Read the records and gather each line that includes "agent".
--------------------
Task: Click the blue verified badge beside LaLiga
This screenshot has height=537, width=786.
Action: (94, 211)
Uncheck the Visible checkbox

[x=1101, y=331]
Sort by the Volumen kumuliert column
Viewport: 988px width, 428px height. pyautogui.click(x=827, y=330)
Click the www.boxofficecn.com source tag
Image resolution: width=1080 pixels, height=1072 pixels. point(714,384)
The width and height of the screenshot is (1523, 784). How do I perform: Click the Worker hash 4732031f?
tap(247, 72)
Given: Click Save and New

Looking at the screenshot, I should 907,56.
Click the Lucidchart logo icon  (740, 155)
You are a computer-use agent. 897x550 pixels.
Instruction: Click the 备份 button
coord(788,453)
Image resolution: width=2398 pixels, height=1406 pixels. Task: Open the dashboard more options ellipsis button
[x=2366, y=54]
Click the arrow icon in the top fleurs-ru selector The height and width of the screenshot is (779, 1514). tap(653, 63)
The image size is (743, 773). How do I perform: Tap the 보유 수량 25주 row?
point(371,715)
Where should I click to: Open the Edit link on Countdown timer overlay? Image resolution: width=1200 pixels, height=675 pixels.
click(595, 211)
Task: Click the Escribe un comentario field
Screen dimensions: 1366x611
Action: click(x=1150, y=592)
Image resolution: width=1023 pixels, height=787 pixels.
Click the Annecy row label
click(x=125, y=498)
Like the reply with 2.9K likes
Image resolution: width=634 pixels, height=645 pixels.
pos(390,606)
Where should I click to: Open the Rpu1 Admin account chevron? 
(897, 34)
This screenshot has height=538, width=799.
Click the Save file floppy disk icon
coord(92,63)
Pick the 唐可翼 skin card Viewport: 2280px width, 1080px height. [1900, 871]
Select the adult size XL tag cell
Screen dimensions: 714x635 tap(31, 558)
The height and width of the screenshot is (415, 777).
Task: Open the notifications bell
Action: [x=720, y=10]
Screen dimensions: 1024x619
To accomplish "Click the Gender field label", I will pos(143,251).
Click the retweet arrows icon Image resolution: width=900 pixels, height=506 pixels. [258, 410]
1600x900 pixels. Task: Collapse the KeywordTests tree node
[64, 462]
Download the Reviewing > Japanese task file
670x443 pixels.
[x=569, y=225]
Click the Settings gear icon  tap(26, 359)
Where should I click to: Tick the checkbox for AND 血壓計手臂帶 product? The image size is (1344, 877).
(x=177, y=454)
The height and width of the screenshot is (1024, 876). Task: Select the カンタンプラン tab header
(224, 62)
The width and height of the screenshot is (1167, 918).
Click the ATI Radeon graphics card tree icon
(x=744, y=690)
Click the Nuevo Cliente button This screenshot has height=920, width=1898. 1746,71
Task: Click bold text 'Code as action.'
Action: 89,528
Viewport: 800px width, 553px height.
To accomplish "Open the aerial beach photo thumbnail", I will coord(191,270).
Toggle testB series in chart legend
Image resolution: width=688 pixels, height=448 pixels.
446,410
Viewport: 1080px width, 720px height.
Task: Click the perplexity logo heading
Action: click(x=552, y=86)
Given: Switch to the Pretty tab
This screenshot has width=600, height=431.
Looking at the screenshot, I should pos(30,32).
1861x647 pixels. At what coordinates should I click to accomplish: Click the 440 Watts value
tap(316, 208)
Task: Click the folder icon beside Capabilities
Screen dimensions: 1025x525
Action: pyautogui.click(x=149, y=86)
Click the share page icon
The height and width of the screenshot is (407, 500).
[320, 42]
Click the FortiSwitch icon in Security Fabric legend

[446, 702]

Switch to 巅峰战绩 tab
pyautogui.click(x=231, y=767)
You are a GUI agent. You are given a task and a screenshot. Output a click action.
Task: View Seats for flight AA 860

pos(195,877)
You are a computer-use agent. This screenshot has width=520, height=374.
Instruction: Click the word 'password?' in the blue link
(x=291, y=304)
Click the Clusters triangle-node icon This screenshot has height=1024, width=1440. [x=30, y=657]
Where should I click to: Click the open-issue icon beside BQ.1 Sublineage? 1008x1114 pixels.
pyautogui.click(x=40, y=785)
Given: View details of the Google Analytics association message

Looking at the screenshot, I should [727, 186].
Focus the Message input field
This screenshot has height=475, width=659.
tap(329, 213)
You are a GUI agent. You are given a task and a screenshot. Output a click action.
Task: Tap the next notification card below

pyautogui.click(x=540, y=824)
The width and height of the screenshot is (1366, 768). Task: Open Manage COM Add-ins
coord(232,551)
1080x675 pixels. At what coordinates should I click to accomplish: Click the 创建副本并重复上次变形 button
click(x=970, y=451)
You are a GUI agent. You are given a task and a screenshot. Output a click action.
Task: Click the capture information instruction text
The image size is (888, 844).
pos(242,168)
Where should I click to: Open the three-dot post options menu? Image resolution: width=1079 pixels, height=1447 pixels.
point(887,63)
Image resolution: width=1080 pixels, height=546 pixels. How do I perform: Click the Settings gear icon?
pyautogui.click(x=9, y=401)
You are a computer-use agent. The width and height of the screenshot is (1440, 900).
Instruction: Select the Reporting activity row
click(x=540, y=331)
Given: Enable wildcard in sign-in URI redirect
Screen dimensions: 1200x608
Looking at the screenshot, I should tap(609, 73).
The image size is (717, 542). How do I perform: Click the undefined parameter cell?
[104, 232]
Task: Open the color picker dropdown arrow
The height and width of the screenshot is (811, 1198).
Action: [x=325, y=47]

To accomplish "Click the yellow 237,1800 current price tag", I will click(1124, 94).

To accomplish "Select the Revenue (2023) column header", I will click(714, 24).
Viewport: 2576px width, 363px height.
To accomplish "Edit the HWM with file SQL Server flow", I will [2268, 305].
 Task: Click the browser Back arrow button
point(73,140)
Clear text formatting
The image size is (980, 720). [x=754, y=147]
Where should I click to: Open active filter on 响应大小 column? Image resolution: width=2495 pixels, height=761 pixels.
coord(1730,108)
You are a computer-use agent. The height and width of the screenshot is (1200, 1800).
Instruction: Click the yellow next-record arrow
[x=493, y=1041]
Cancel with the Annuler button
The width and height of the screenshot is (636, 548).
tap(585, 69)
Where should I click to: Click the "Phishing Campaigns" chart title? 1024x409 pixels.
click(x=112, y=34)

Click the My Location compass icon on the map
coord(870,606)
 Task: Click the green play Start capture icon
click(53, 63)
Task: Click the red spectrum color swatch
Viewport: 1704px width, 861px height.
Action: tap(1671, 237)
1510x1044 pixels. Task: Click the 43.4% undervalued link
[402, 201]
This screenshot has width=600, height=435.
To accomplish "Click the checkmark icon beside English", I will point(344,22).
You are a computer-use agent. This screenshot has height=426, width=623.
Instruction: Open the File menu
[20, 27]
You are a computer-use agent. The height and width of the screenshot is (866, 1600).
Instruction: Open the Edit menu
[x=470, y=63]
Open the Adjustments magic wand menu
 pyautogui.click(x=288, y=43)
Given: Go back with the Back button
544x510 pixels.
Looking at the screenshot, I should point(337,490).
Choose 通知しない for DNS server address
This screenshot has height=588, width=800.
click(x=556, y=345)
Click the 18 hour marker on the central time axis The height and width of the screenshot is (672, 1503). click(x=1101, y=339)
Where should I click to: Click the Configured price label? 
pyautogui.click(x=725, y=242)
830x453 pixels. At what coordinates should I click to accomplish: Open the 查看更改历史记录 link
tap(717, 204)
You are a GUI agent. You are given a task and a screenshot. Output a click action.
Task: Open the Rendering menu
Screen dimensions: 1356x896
--------------------
# WRITTEN ANSWER:
You are a computer-use agent. 897x550 pixels.
You are a GUI agent. You are given a task and a screenshot. Output a click action.
You are a computer-use agent. This screenshot has width=520, height=374.
You are a GUI agent. You are given a task and a screenshot. Output a click action.
You are a GUI agent. You are given a task and a screenshot. Output a click action.
You are a computer-use agent. The width and height of the screenshot is (1440, 900).
You are a computer-use agent. The height and width of the screenshot is (1200, 1800).
You are a computer-use agent. This screenshot has height=426, width=623.
You are a computer-use agent. The height and width of the screenshot is (866, 1600).
You are a GUI agent. You are given a task and a screenshot. Output a click action.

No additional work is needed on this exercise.